Your objective
The reply should consist solely of the lines from the one with "Start a new chat via sidebar icon" through the final line of the listing, copied exactly, with no pictures.

The data
══════════

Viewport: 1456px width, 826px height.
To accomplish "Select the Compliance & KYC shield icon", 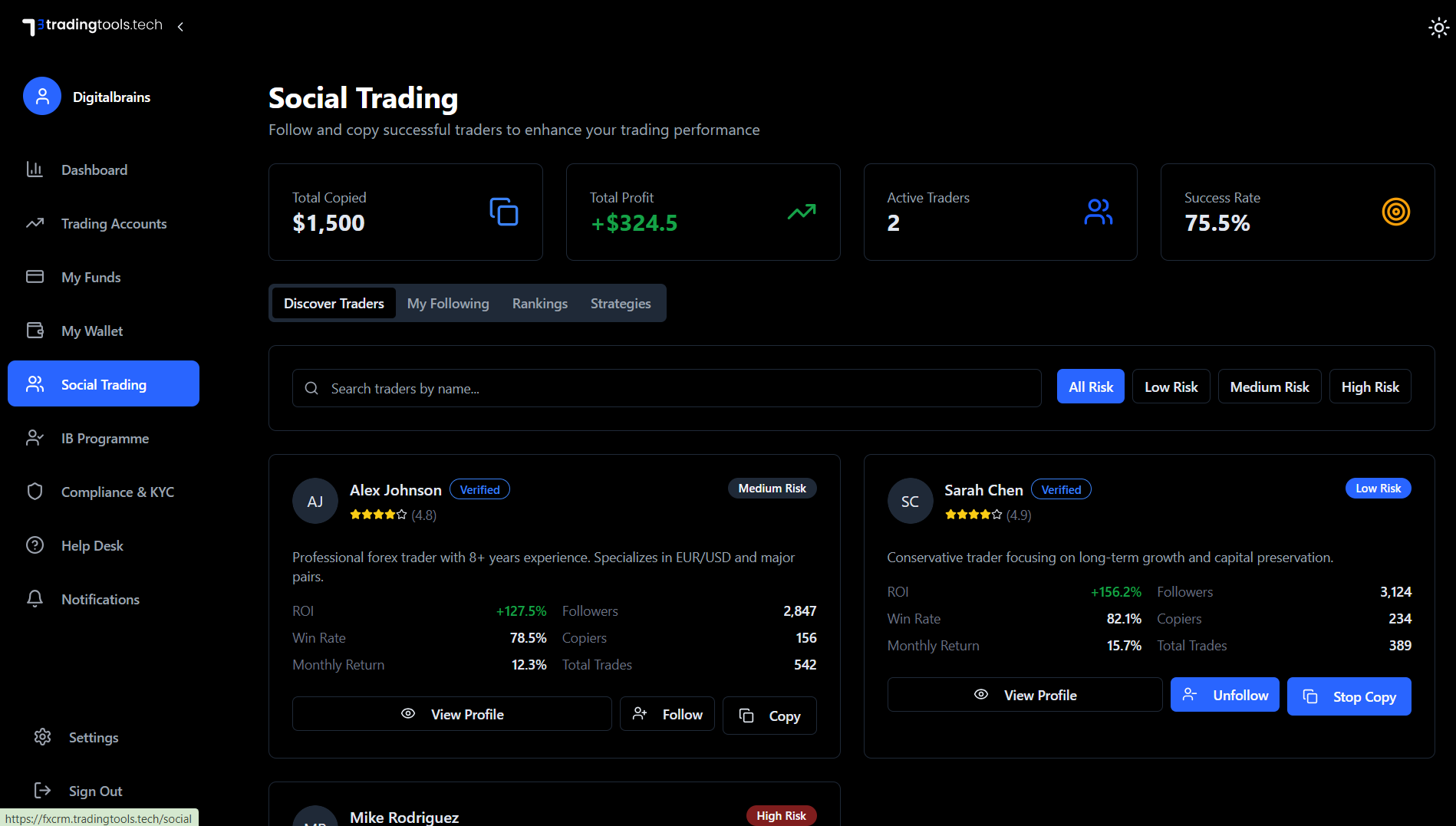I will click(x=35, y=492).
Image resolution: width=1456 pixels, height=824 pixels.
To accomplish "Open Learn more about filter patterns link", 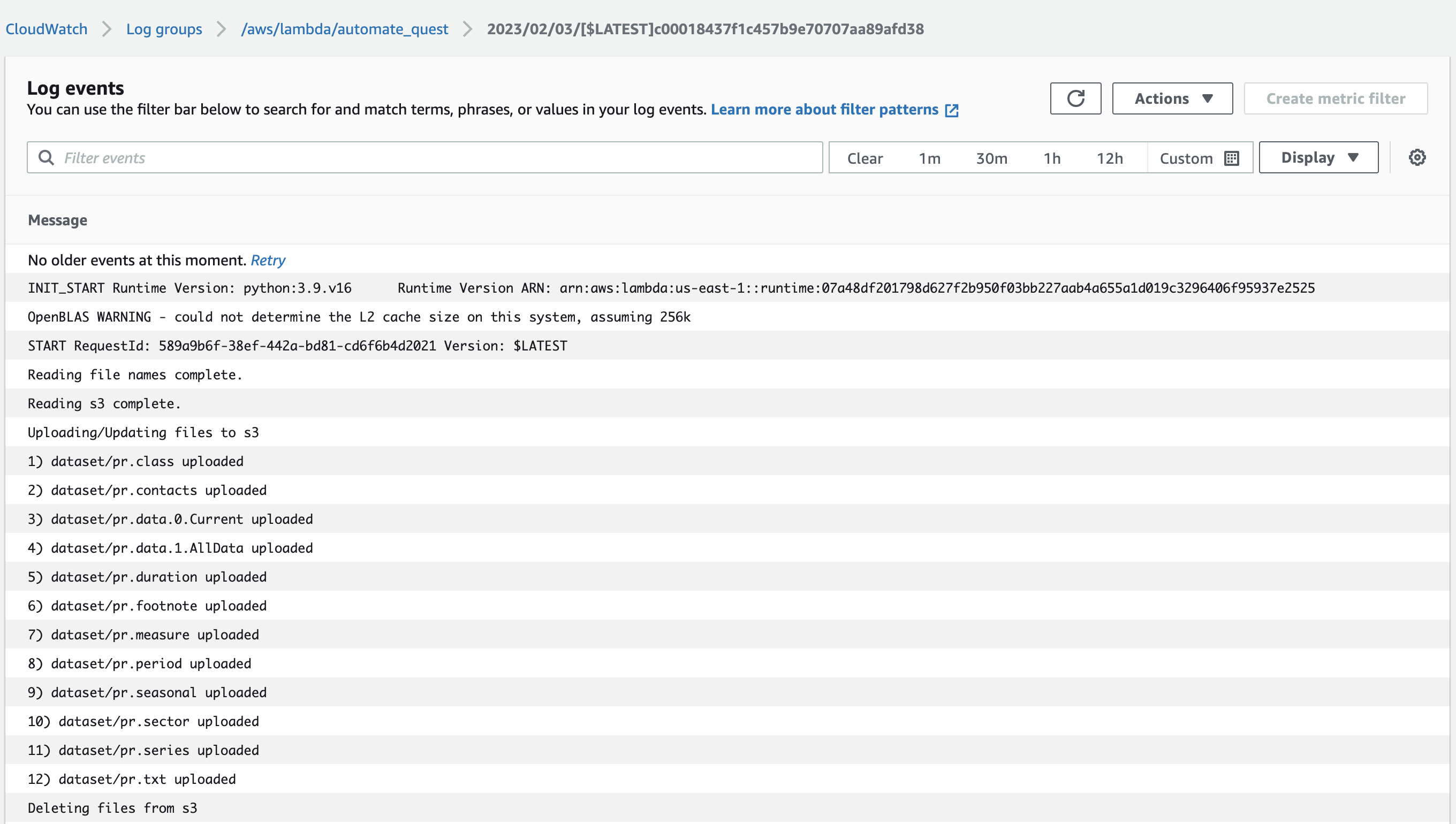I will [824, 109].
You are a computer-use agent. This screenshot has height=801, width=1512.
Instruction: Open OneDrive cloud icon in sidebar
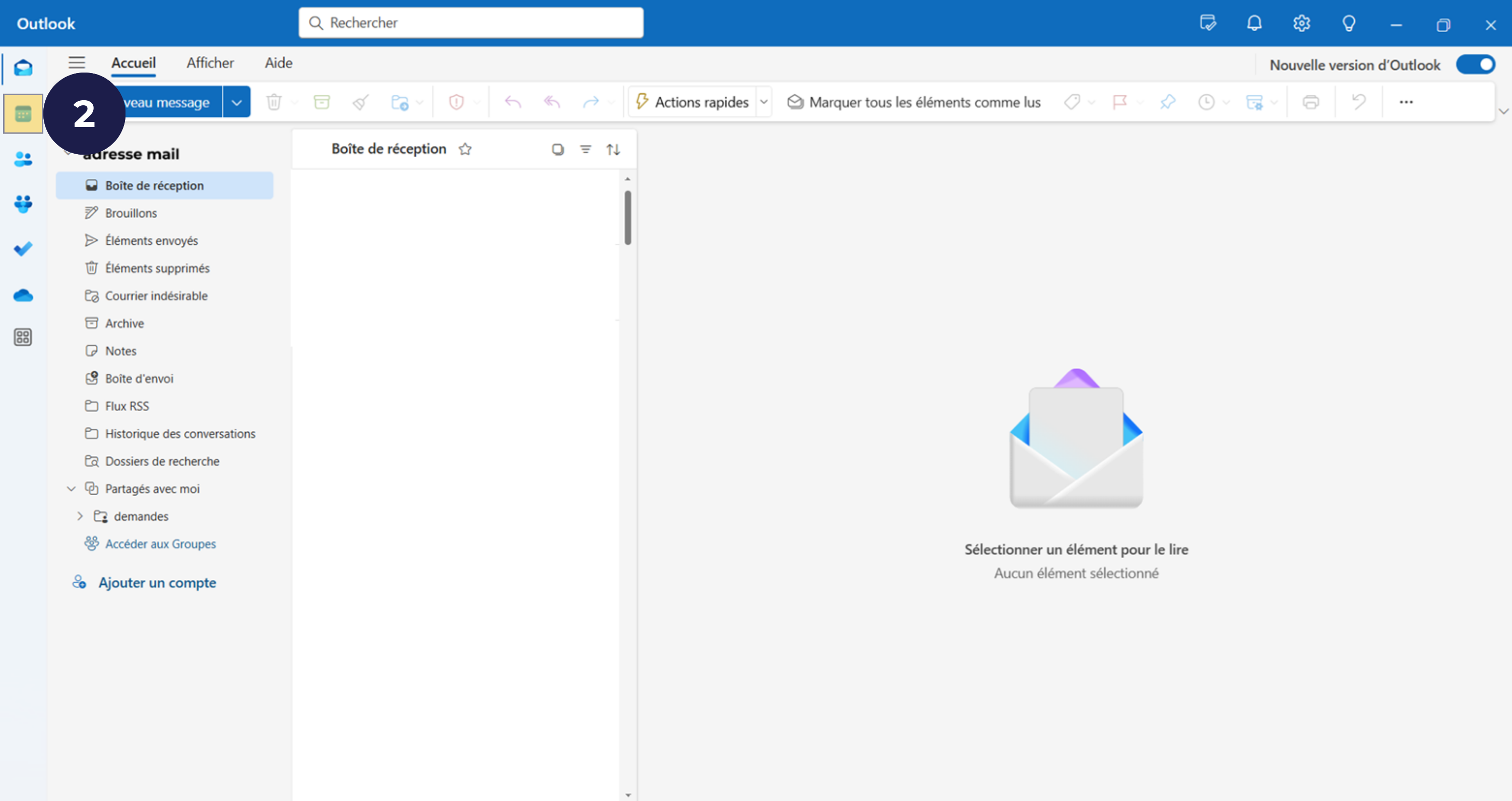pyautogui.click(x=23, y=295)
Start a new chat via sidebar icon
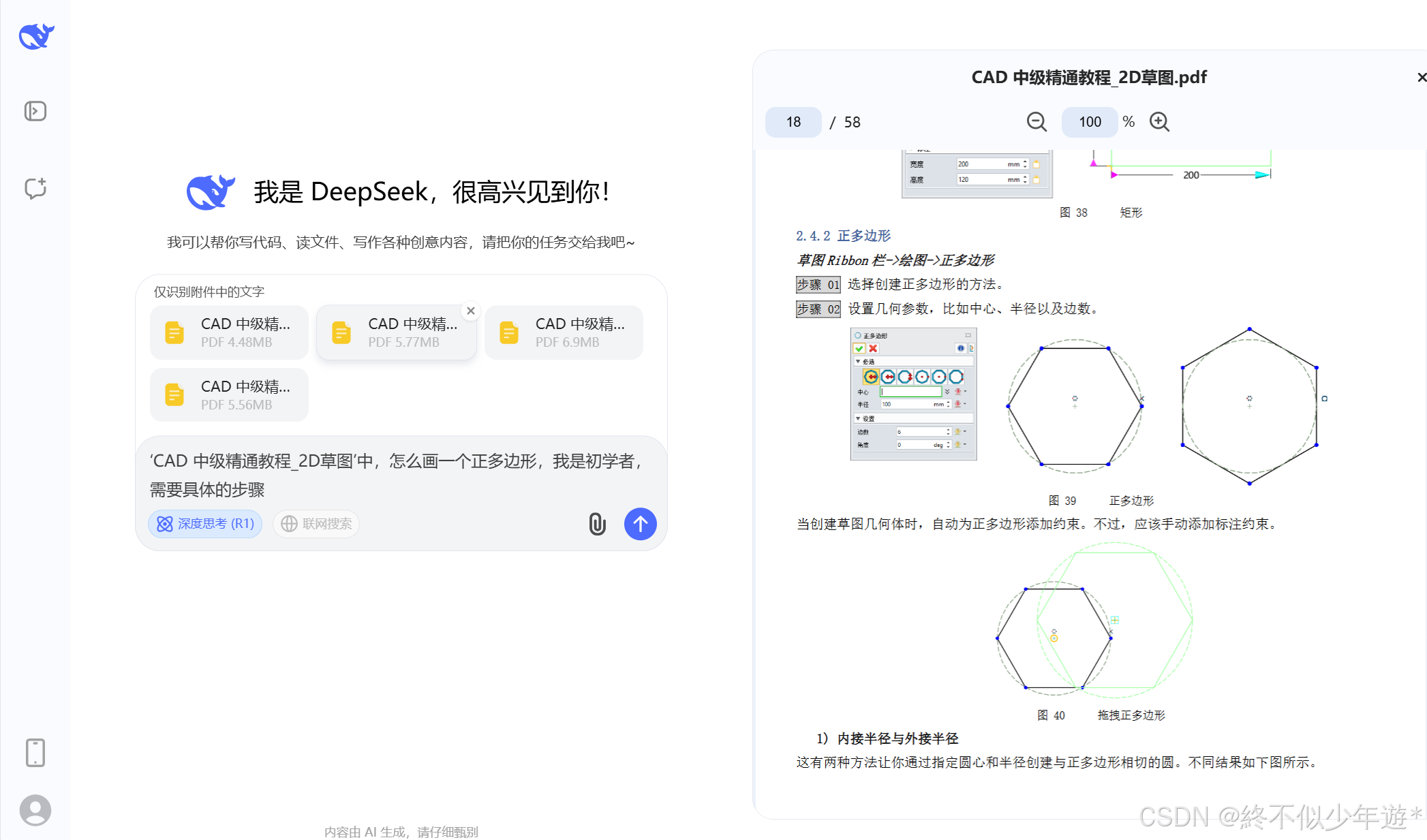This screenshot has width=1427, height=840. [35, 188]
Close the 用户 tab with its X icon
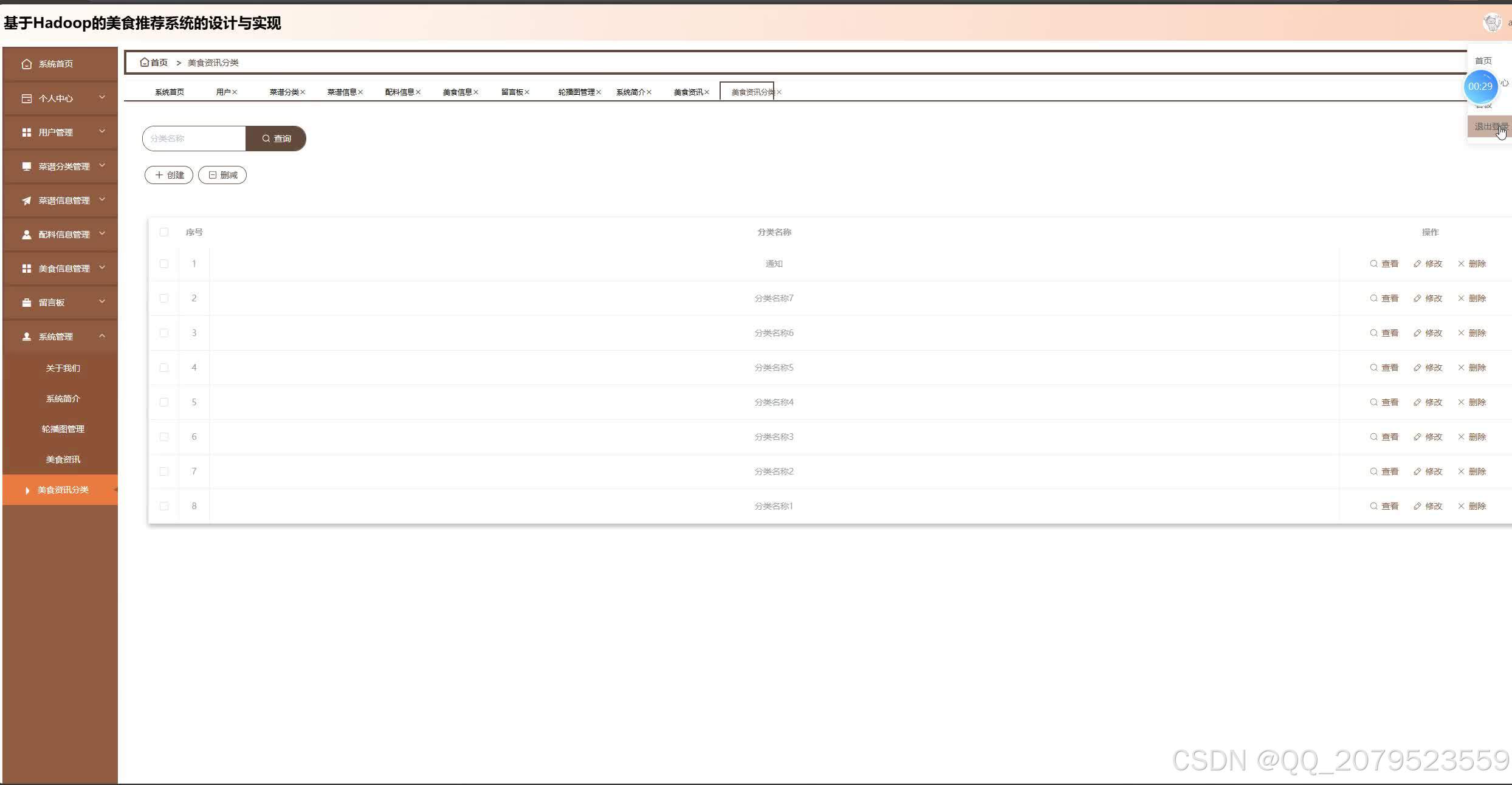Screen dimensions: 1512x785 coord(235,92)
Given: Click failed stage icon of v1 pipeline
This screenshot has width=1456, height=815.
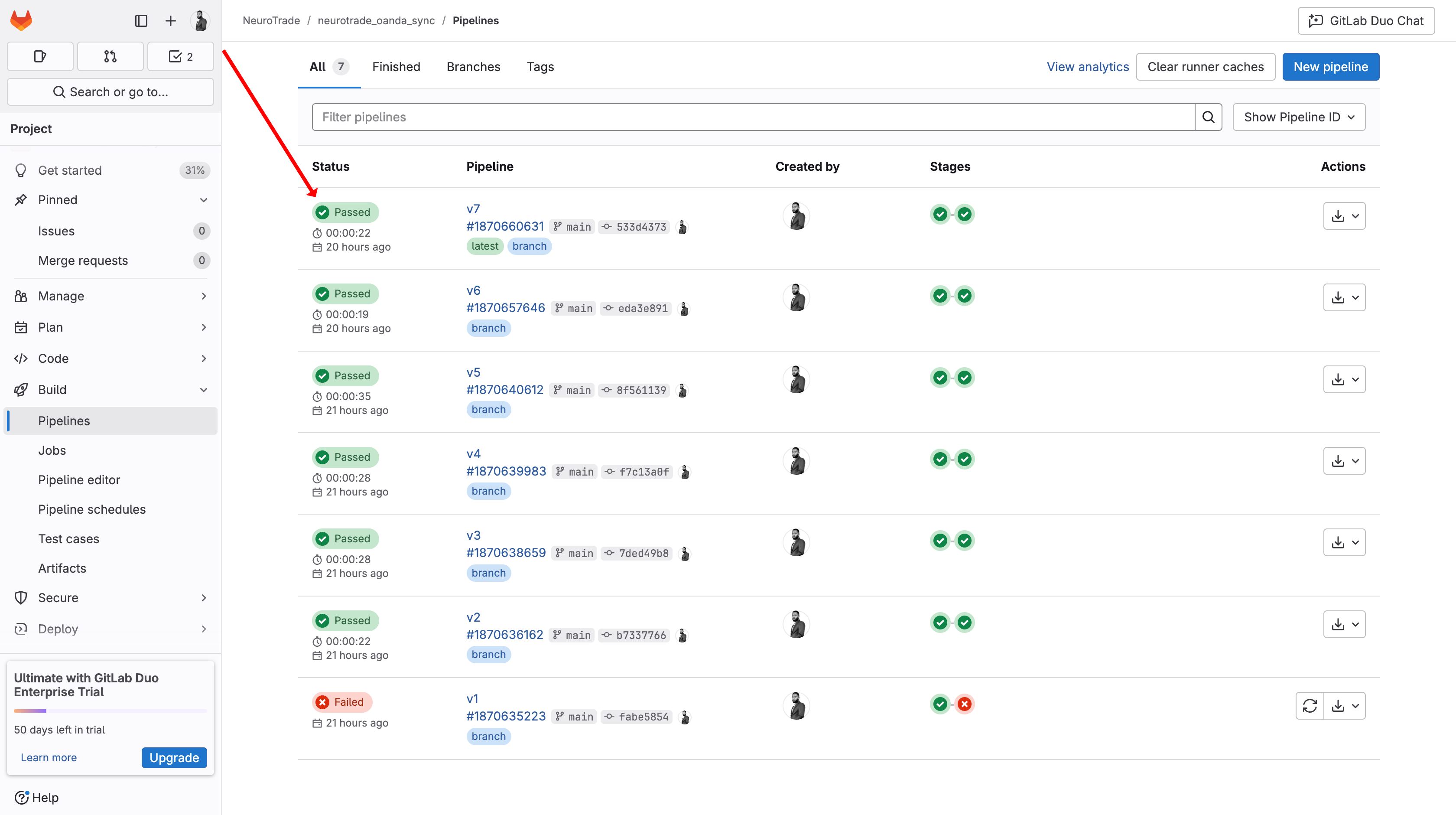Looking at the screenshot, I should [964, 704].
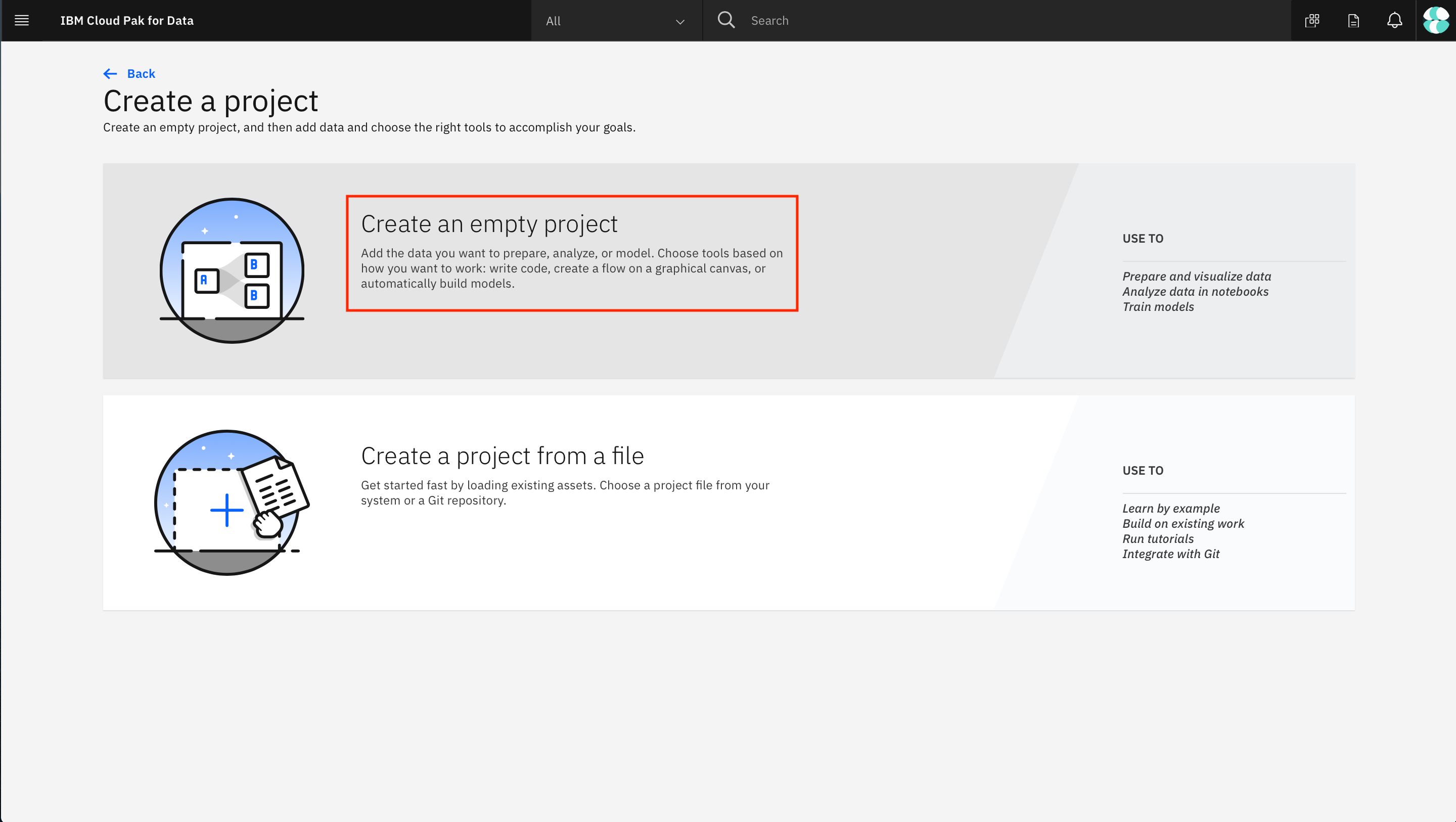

══════════

Reply
Start a new chat via sidebar icon
This screenshot has width=1427, height=840. [35, 188]
Close the 用户 tab with its X icon
Screen dimensions: 1512x785 coord(235,92)
Given: Click failed stage icon of v1 pipeline
This screenshot has width=1456, height=815.
Looking at the screenshot, I should [964, 704].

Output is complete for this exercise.